Problem to solve = Rename "meeting-controls" to "call-controls" in the part of the data that opens with the line containing "Identify the location" and closes with the line containing "(798, 1124).", changing nothing else. Return only that part, and leave the pictures out.

Task data =
________
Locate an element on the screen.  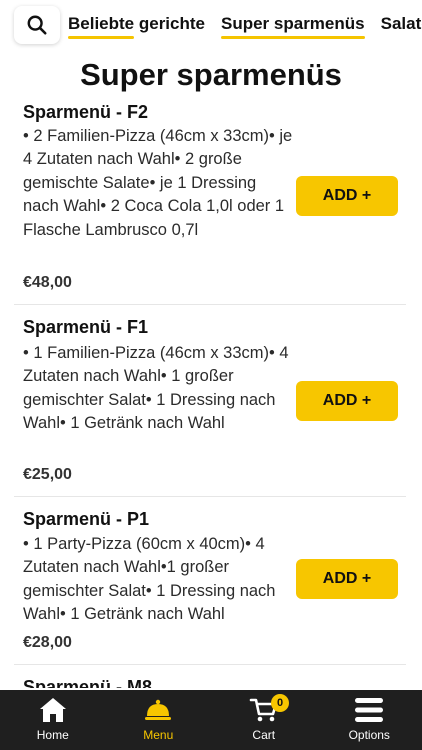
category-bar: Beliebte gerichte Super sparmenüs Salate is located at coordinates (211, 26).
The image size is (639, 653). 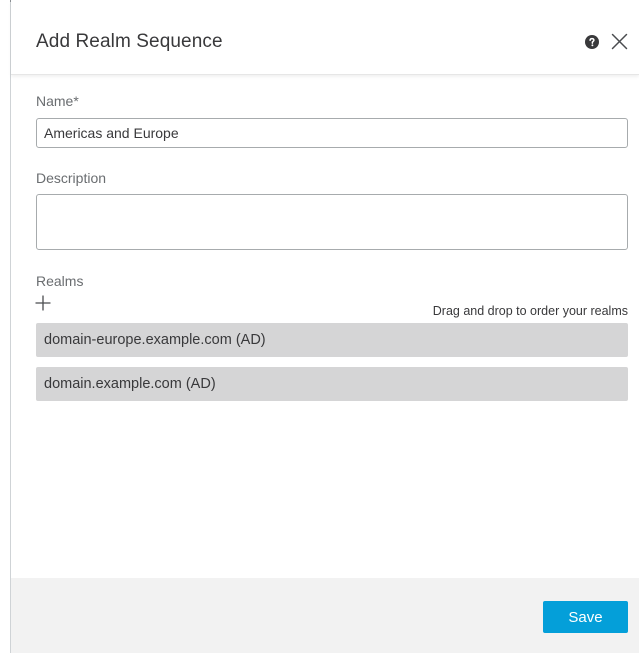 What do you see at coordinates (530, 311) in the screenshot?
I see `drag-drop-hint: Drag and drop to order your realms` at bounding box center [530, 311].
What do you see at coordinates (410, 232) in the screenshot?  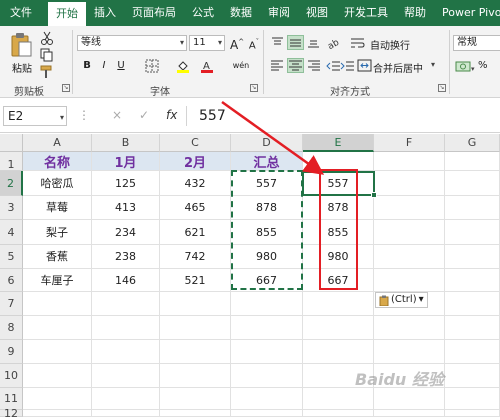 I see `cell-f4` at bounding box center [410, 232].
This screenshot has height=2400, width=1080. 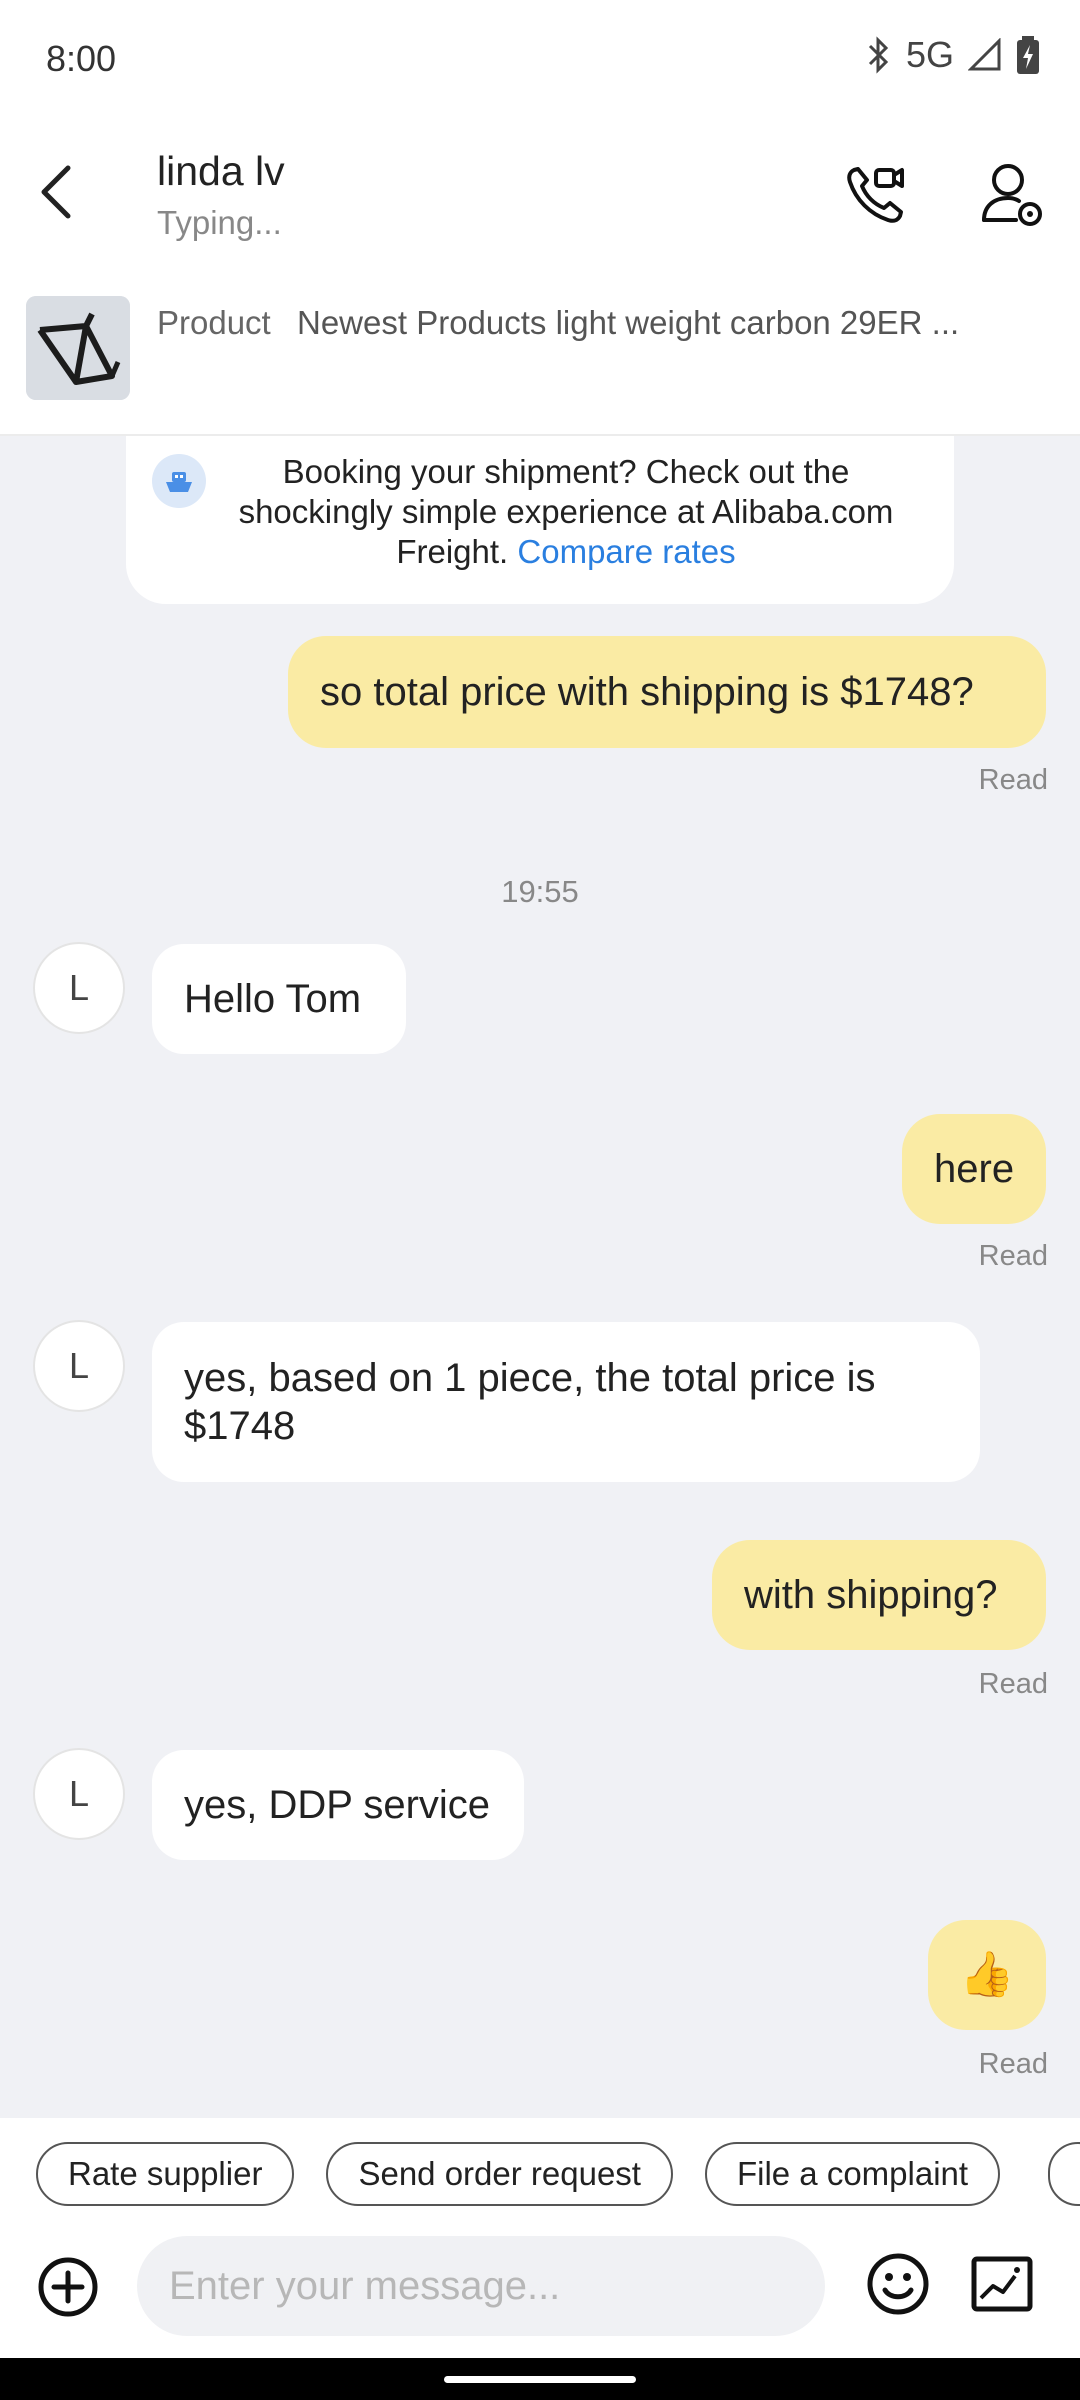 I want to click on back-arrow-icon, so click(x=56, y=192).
________
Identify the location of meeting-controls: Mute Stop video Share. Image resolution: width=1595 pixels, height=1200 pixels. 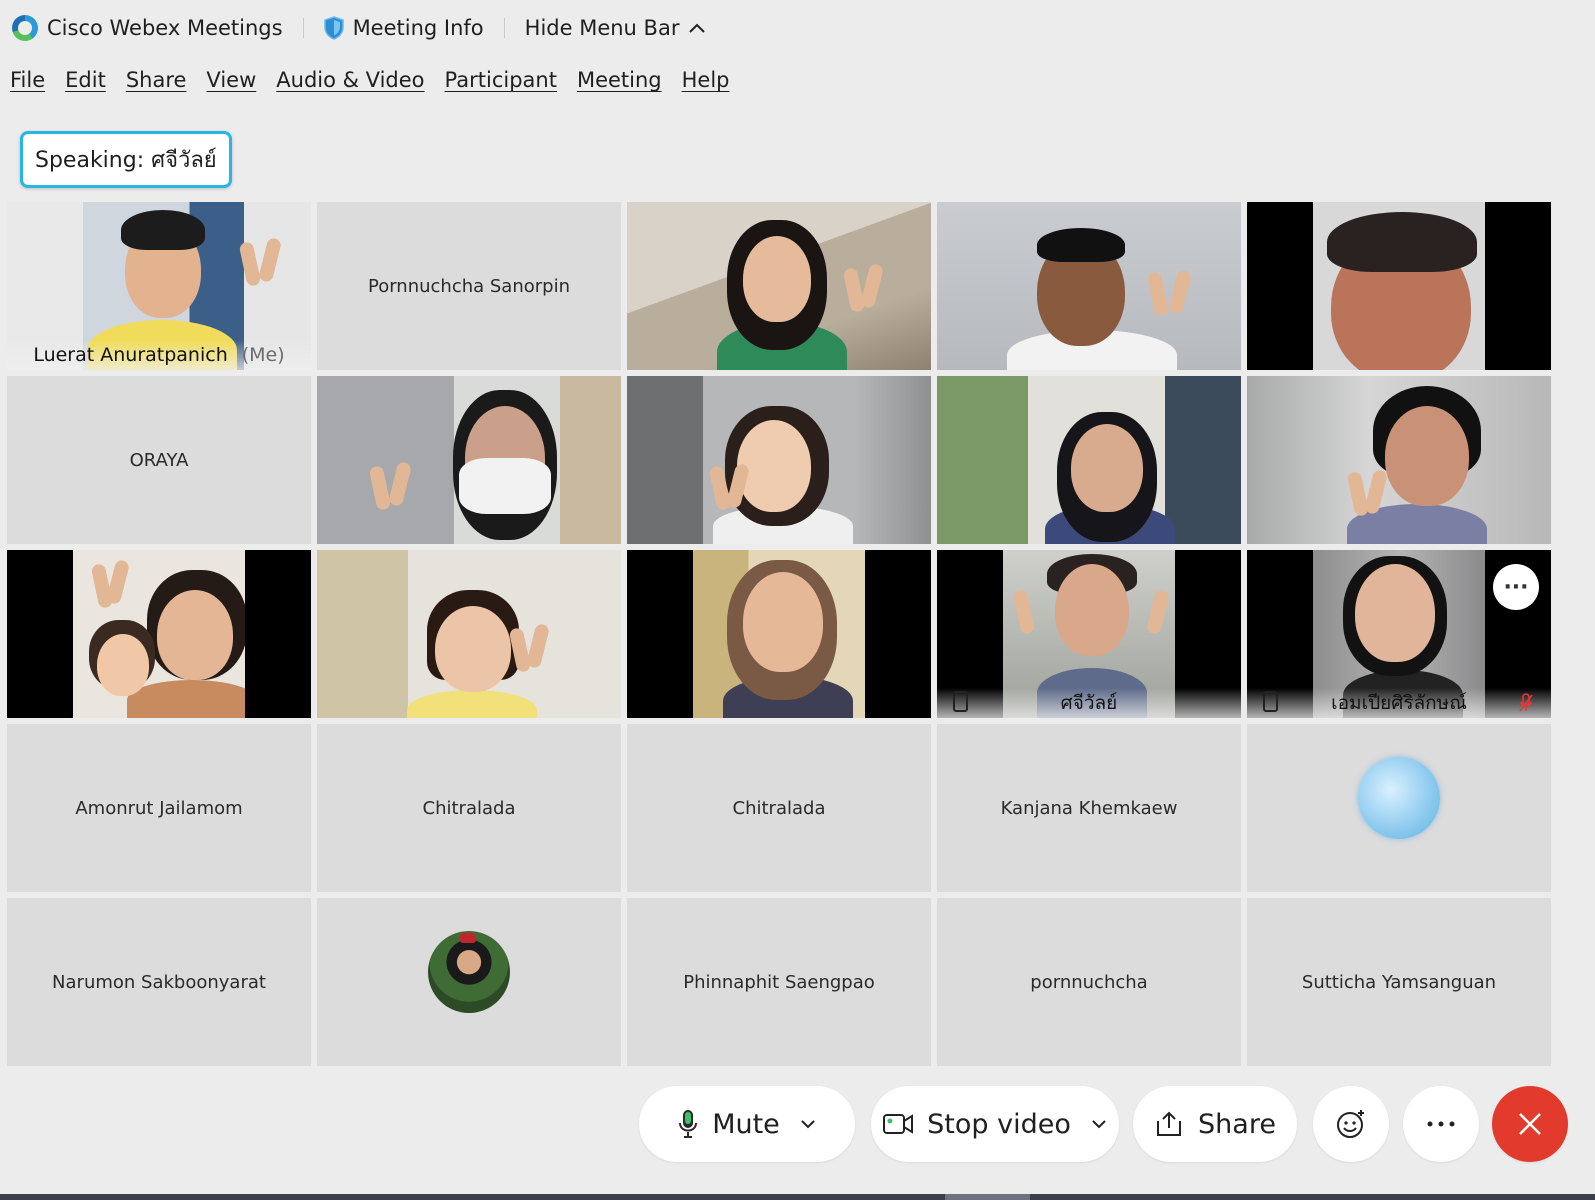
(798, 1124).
________
Reply =
Identify the location of call-controls: Mute Stop video Share. Image resolution: width=1595 pixels, height=1200 pixels. 
(798, 1124).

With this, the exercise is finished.